Lula’s First Year: Steady Hand, Light Touch
Lula’s early agenda focused on restoring his hallmark social programs and signaling a shift from Bolsonaro’s polarizing style. Bolsa Família got a $27 billion infusion, reaching 21 million families, while initiatives like Mais Médicos and Farmácia Popular aimed to rebuild healthcare access. These moves, rolled out by mid-2023, were redistributive—cash transfers and medicine don’t grow GDP overnight. His first budget, passed in April, prioritized spending over structural reform, and a new fiscal framework replaced Bolsonaro’s spending cap with little immediate economic jolt.
Big-ticket items like tax reform—a VAT overhaul decades in the making—only cleared Congress in December 2023, too late to drive that year’s numbers. Monetary policy, controlled by an independent Central Bank, stayed tight at 13.75% until cuts began in August, dropping to 12.25% by year-end as inflation eased from 5.8% to 4.6%. Lula griped about high rates, but he couldn’t touch them. Job creation continued—1.3 million formal jobs in 2023—but it mirrored 2022’s trend, tied more to post-COVID recovery than fresh policy.
What Moved the Needle?
So why did 2023 match 2022’s 2.9%? Commodities held firm, exports rolled on, and consumer spending—possibly nudged by Bolsa Família cash—didn’t crater (retail sales rose 1.8%). But these feel like echoes of 2022’s playbook, not a new chapter. The bumper harvest wasn’t Lula’s seed; the export boom wasn’t his deal. Even his stability—avoiding a post-election spiral after the January 8 Brasilia riots—kept markets calm but didn’t rewrite the script. Social media chatter on platforms like X often credits Bolsonaro for “leaving a full plate,” casting Lula as a caretaker riding inherited momentum.Could Lula claim any credit? His minimum wage hikes and labor-friendly tone didn’t tank employment, and his early restraint—eschewing radical shifts—avoided spooking investors. But these are marginal gains, not growth engines. Environmental wins, like slashing Amazon deforestation, and global pledges (e.g., $1.3 billion for the Amazon Fund) were symbolic, not economic, in 2023’s frame.

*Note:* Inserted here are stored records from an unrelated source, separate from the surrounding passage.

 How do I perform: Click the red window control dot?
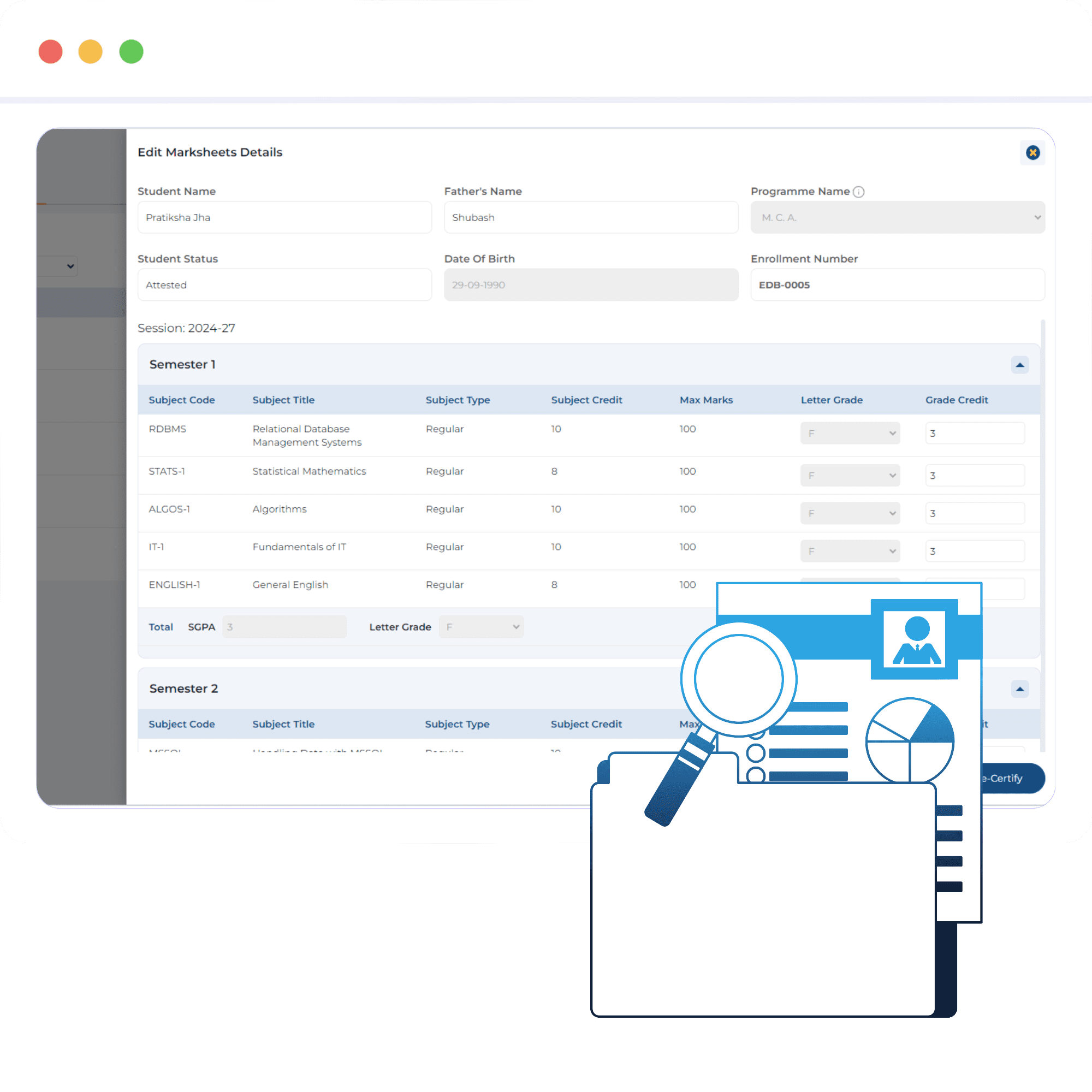click(x=50, y=51)
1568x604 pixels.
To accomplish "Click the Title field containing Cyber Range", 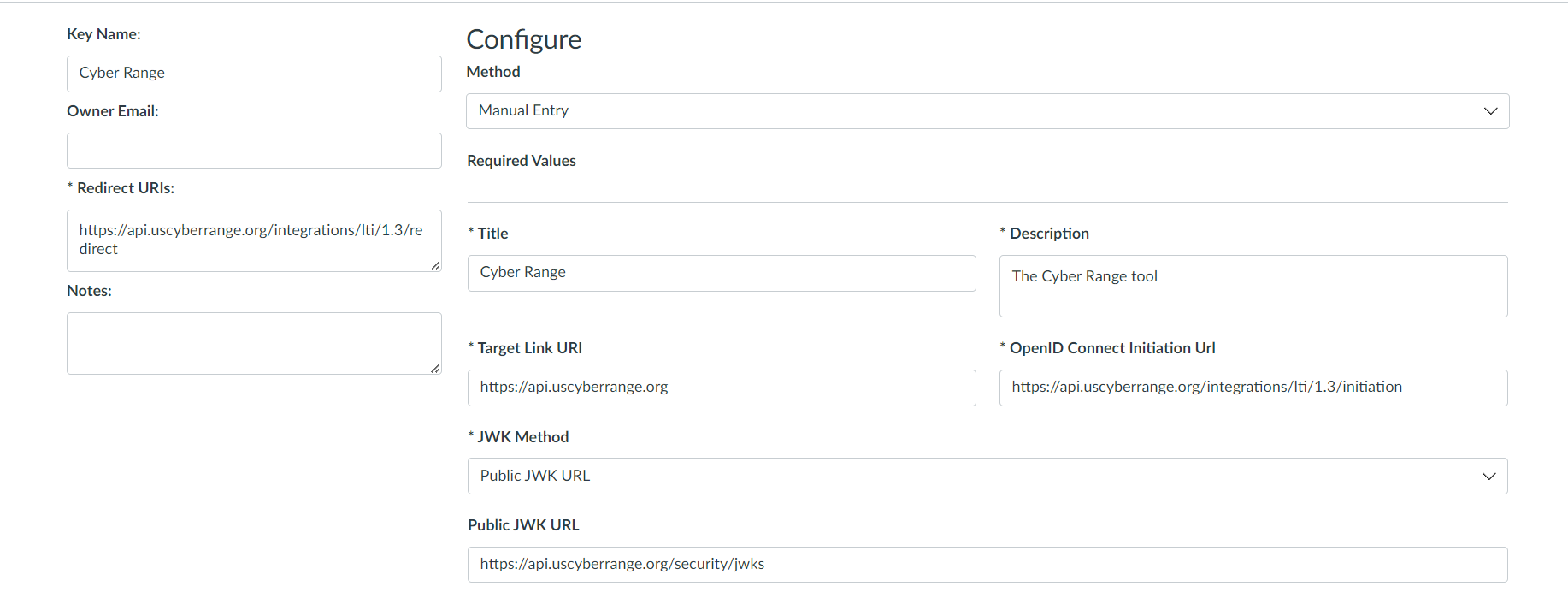I will tap(721, 273).
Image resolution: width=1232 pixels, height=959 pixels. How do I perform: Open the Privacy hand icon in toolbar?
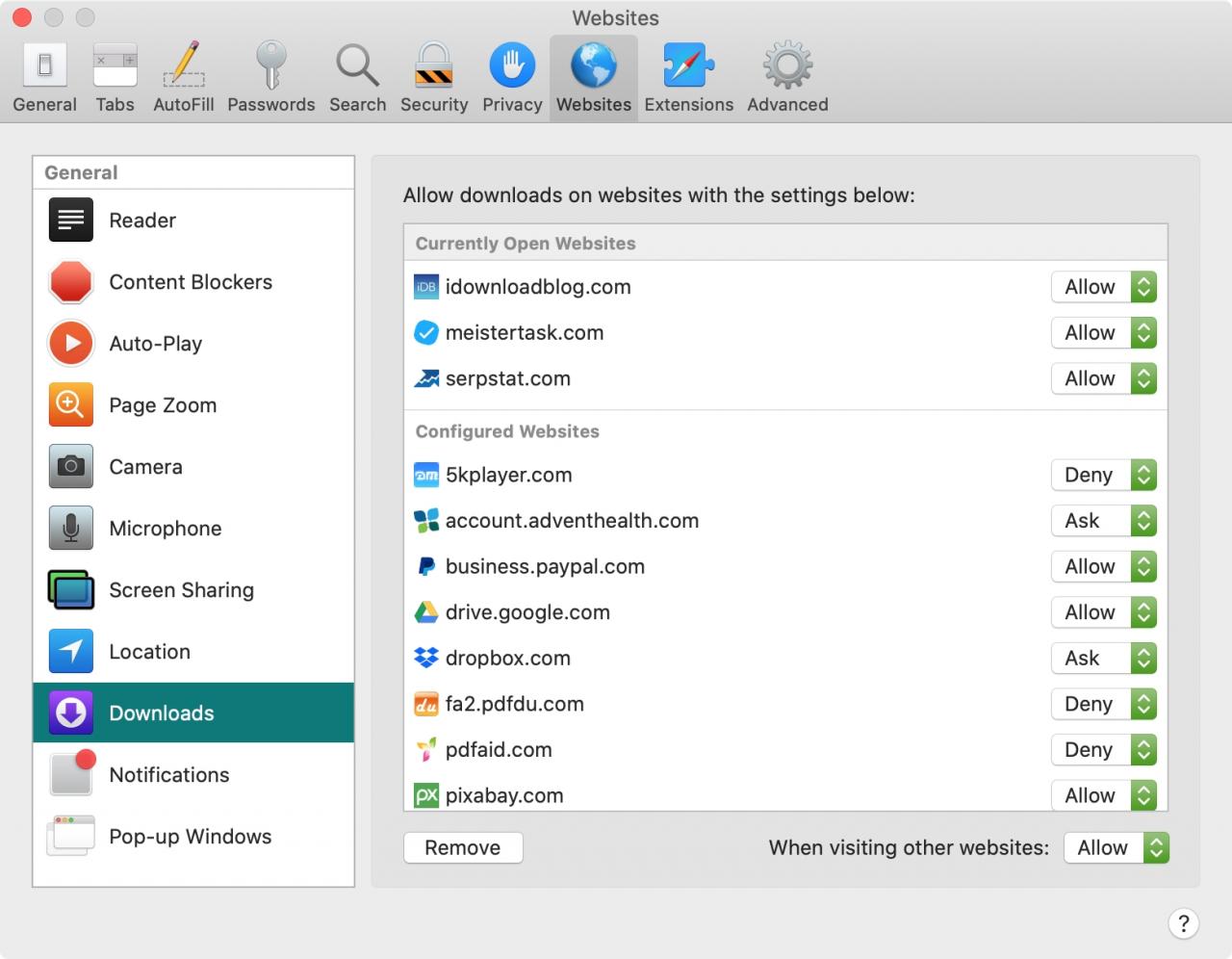click(512, 65)

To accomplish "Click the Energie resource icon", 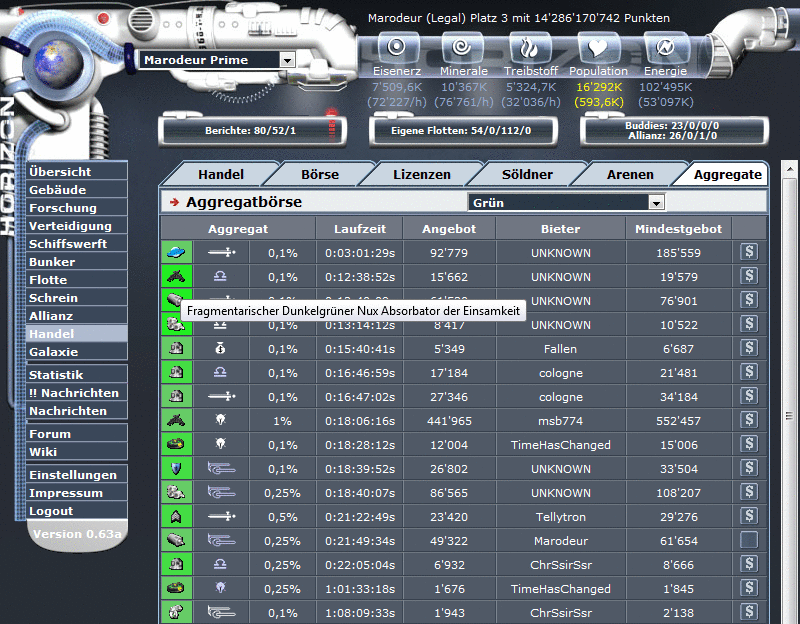I will click(x=664, y=48).
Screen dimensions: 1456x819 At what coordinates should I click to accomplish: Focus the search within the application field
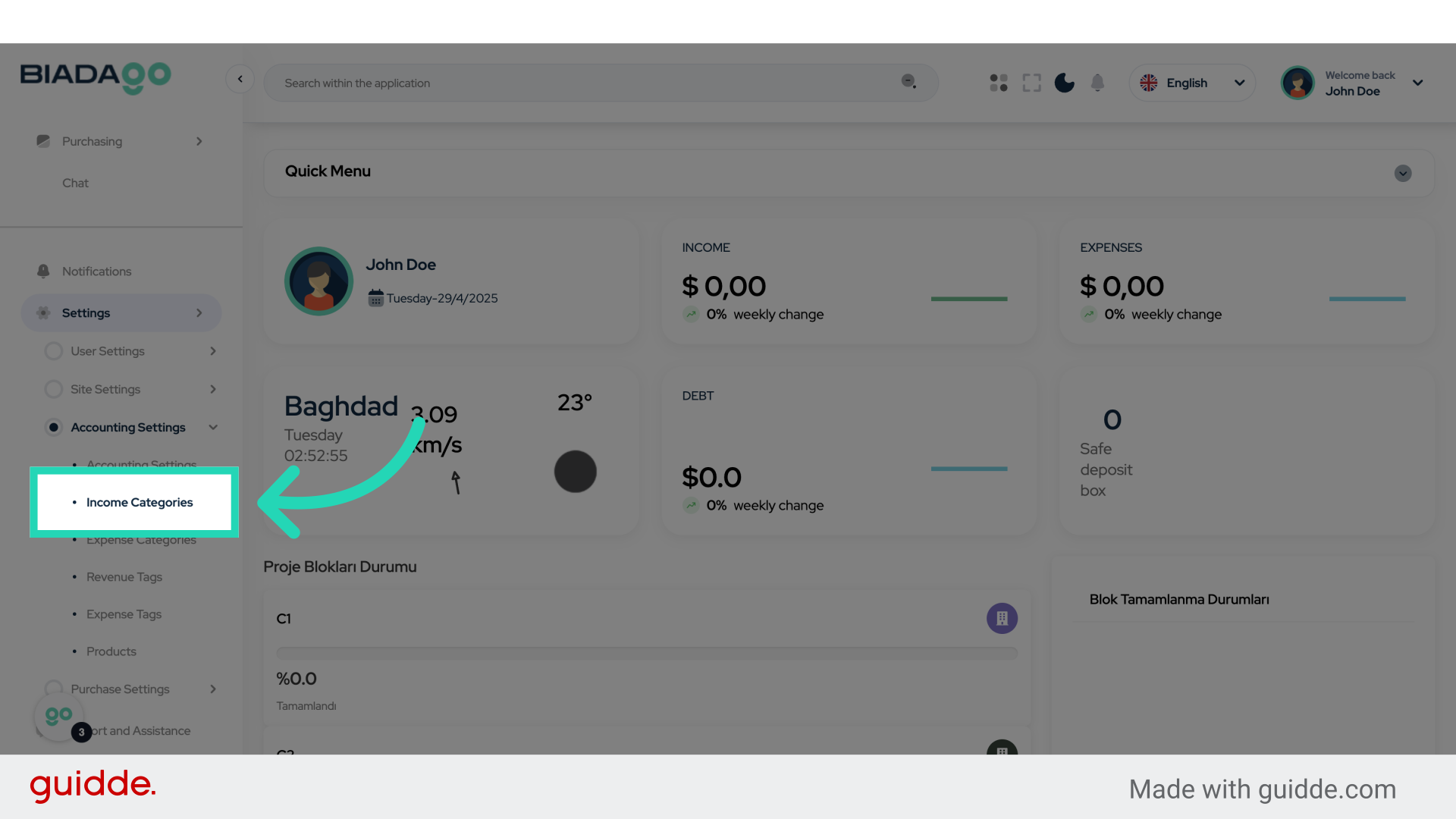click(x=584, y=83)
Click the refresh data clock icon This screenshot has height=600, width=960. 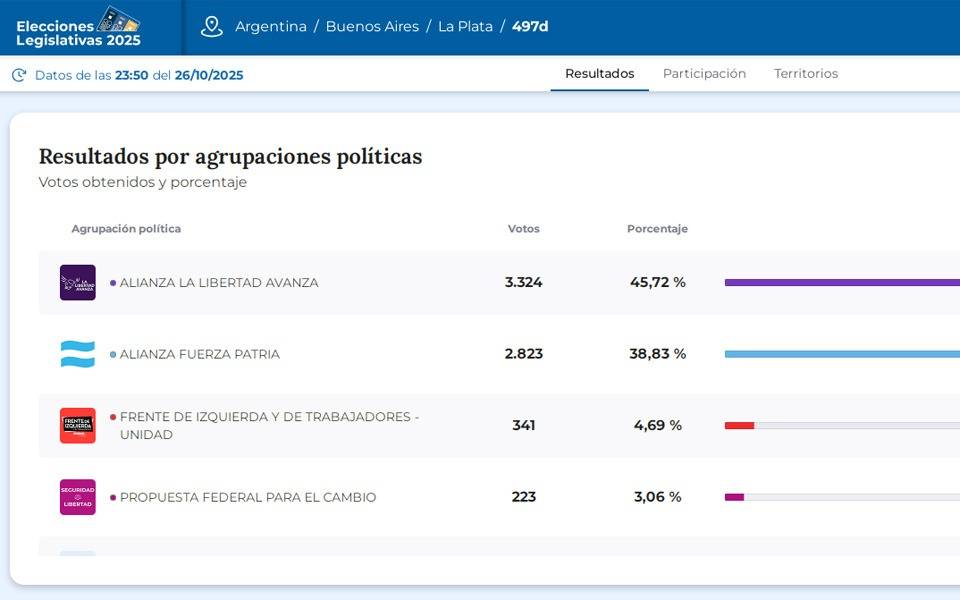(x=19, y=75)
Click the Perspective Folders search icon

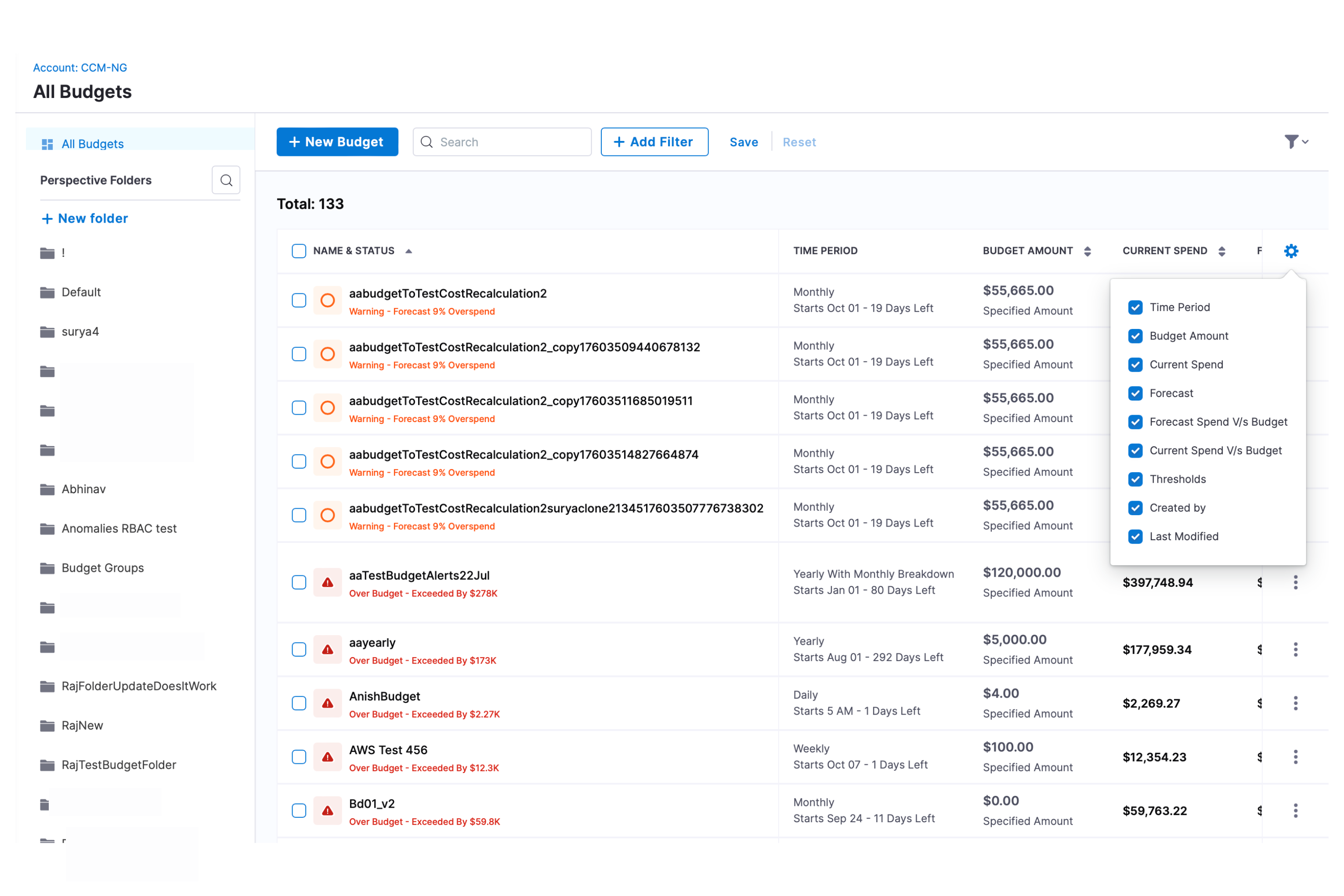pyautogui.click(x=226, y=181)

The Verdict: Legacy Over Luck
The data tilts heavily toward Bolsonaro’s legacy powering 2023. Brazil’s $1.9 trillion economy doesn’t turn on a dime—policy lags mean last year’s planting yields this year’s harvest, and yesterday’s reforms shape today’s confidence. Lula’s first year was more about not fumbling the handoff than scoring a touchdown. His concrete wins—tax reform, social spending—needed time to ripen, and 2023’s fruit grew from seeds sown before he arrived.
That’s not to say Lula’s tenure lacks promise. Growth estimates for 2024 (3.2–3.5%) suggest his policies might start bearing weight, though global factors like commodity prices still loom large. For now, 2023 stands as a testament to inertia—a solid year, yes, but one where the past did the heavy lifting. Whether Lula can claim the harvest in years ahead remains the real test.